-- Provided data --
——

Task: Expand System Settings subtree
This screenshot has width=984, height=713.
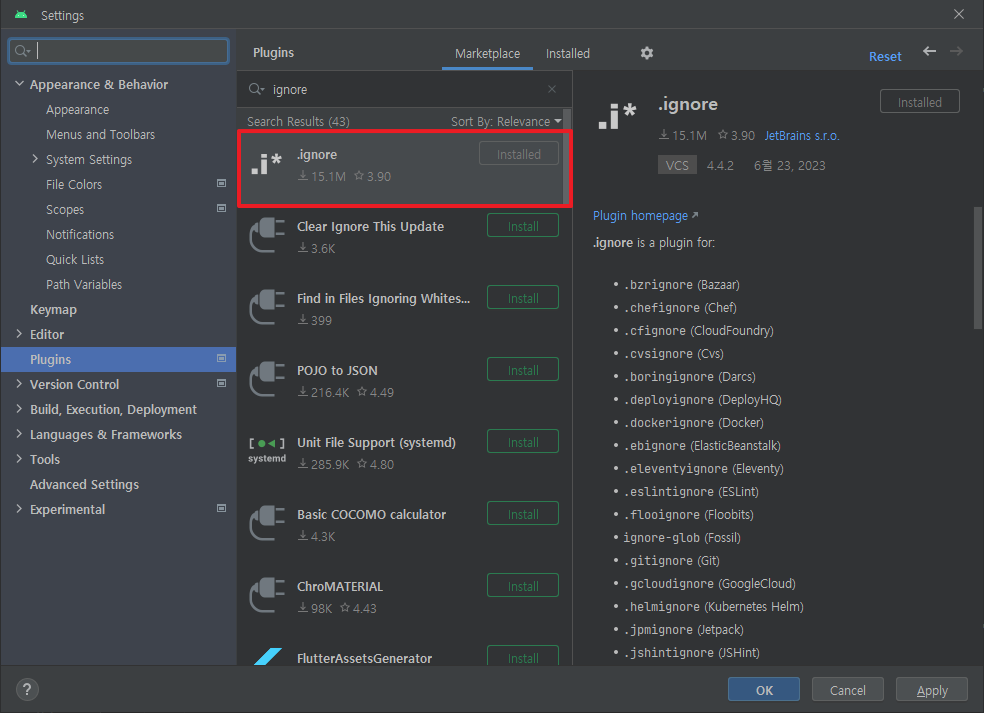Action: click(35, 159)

——

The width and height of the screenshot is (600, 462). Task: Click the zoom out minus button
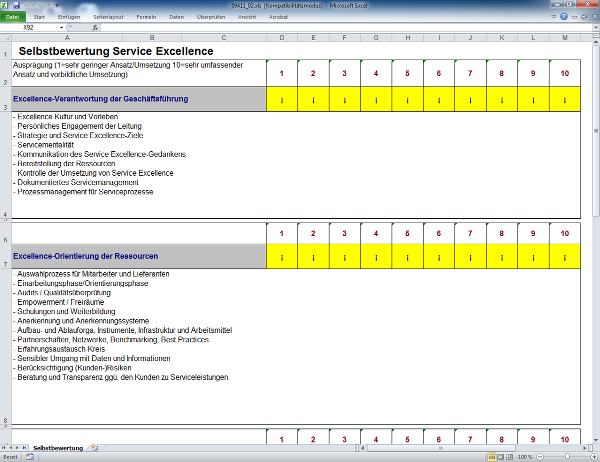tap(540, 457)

——

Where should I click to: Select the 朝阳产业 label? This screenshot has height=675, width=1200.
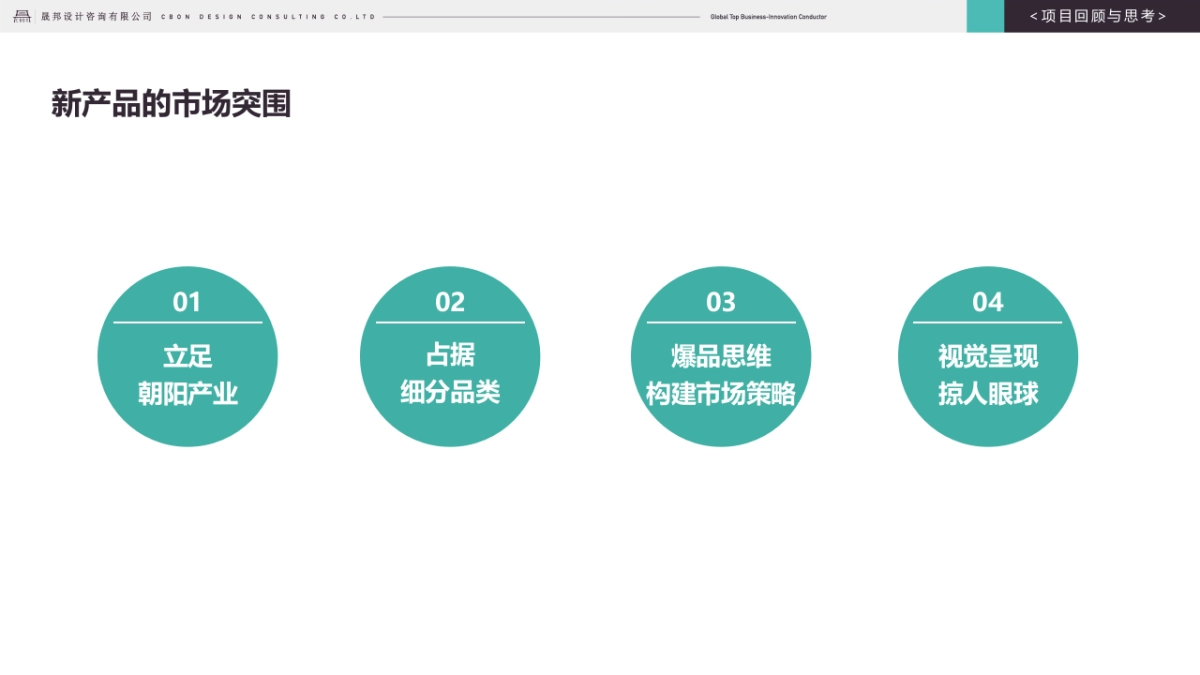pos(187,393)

——

-- Exercise details --
Convert the records between the line containing "Task: Expand System Settings subtree" and the line containing "Action: click(35, 159)", inclusive, into a numbered list with blank lines left out. Leave the pictures out of your answer.

-- Answer --
1. Task: Expand System Settings subtree
2. This screenshot has width=984, height=713.
3. Action: click(35, 159)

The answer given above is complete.